Motivation & vision

As a research platform on parametric urban design at Middle East Technical University (METU), Ankara, METU PUD was initiated with the elective course, UD555 Parametric Urban Design, in 2014. The program currently engages in education and research on the field of parametric urban design at METU Faculty of Architecture, Turkey.

As an emerging field positioned within the larger domain of computational design, parametric urbanism calls for further researches combining the ever-developing technology of parametric models and the cotemporary theory of urban design. From that perspective, METU MUD aims to search for providing new answers to the old problems by the application of innovative techniques into the wicked question of designing good spatial forms for the city of future.
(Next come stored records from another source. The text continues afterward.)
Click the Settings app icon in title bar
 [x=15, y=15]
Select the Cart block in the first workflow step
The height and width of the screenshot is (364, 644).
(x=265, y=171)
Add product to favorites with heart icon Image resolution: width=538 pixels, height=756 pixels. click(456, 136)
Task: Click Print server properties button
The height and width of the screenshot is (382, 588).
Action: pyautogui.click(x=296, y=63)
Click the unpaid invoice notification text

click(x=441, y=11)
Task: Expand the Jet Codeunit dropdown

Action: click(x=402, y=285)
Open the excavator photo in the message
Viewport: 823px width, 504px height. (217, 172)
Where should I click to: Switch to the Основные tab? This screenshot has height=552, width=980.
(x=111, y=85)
To that end, the program suggests a collective research environment via courses, workshops and dissertations in addition to lectures and exhibitions to enhance the increasing interest in parametric design and urbanism.

Vision

Development in complexity science flourishing a clear insight on emergent systems require associative and rule-based control systems while offering strong potentials to challenge the conventional views on spatial planning and design. In many fields, this motivates designers to conceive the forms and patterns not in terms of their final geometry, but with reference to their intrinsic generative rules and structures implying the knowledge of algorithm. In this context, as a form of algorithmic design, parametric modelling suggests a wide array of morphological variations within a controlled framework. Already having gained a wide area of application in architectural design, parametric modelling has been becoming a part of research agenda in urbanism in the name of ‘parametric urban design’.
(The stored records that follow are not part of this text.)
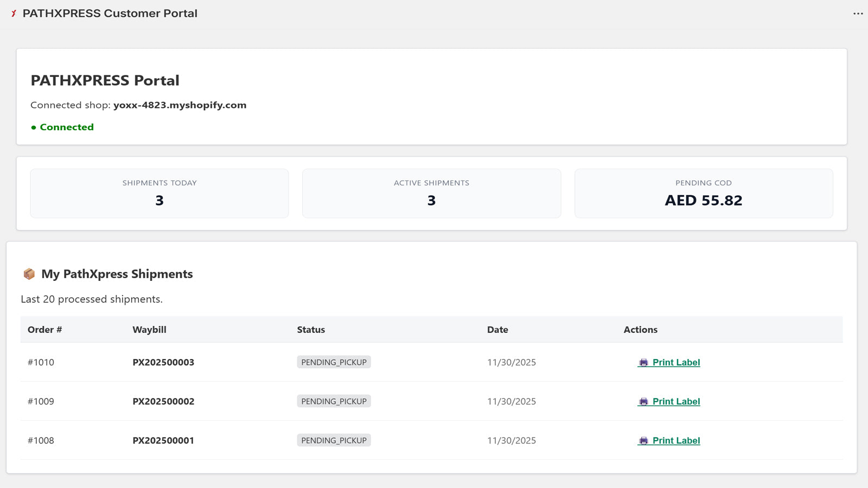Click the Waybill column header
Viewport: 868px width, 488px height.
(149, 330)
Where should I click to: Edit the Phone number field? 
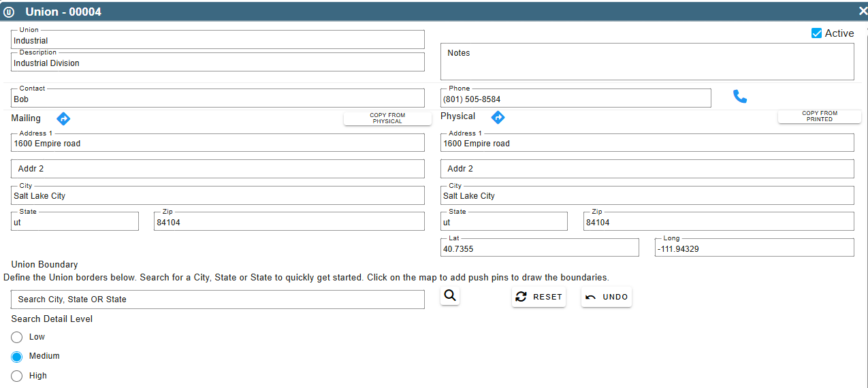coord(576,98)
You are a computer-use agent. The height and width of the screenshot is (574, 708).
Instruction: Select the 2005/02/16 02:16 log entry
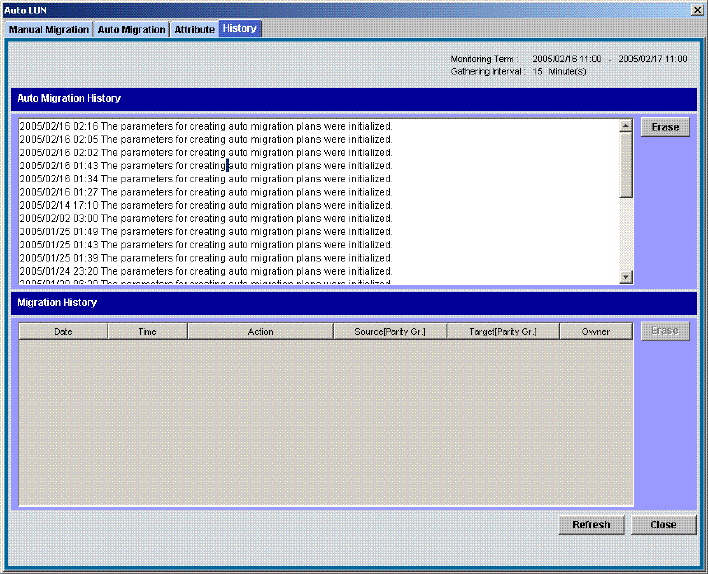(205, 127)
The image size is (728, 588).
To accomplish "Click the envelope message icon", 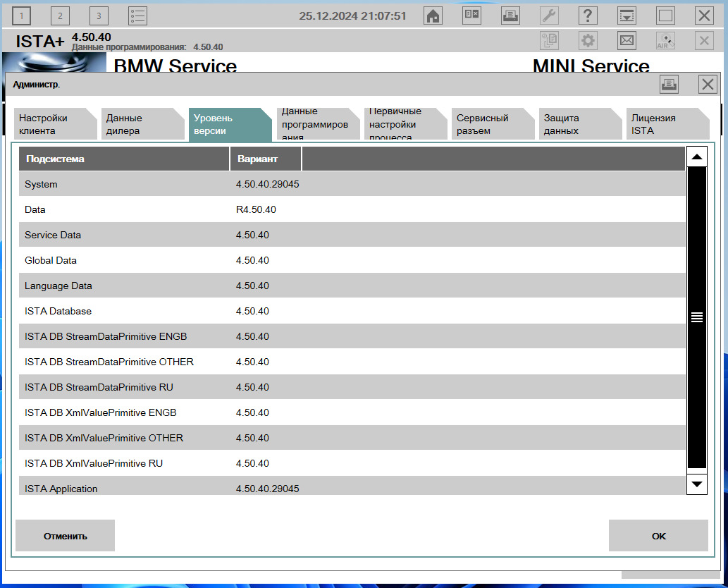I will click(627, 41).
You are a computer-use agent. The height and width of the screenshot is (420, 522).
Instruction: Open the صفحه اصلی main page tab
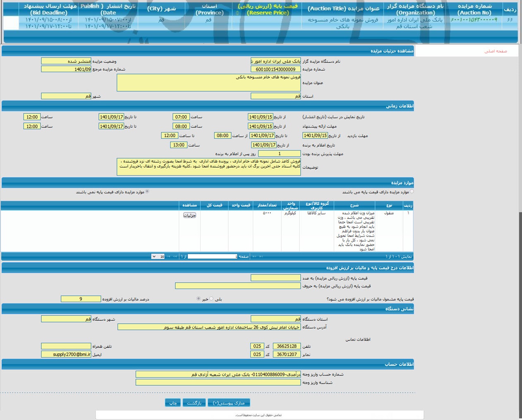pos(496,51)
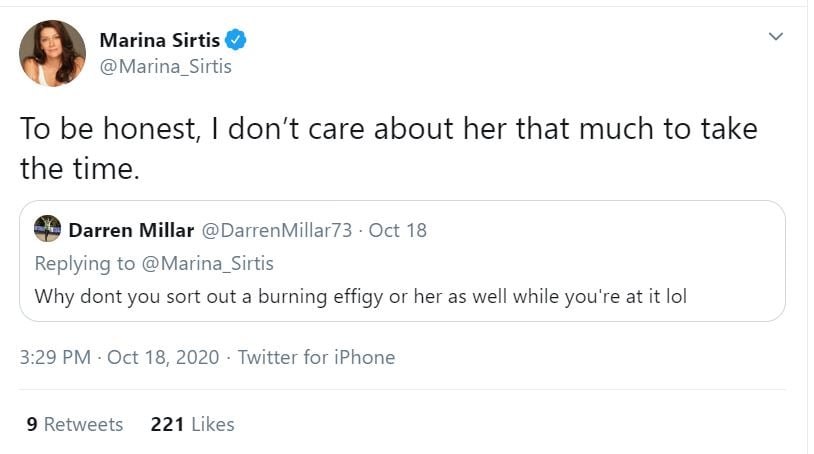Open the quoted burning effigy tweet text
The width and height of the screenshot is (814, 454).
(x=360, y=296)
Acknowledging the fact that any effective innovation in practice is only led by systemic research, METU PUD tends to create a methodological link between computational design and urban design by using the basic tools and techniques of parametric modelling.  Performing as an active research community open to both planning and architecture, the program aims to integrate the already established logics of computational design in architecture into the context of urban design with graduate level education and research. From this perspective, the course sets its main objectives as follows:

  • introducing the students to the emerging techniques of algorithmic design through the advanced morphological knowledge of urban design by using the computational domain of parametric modelling,
  • providing students with a clear understanding and operational and insight of complexity in urbanism by experimenting the parametric tools to simulate and control urban form algorithmically.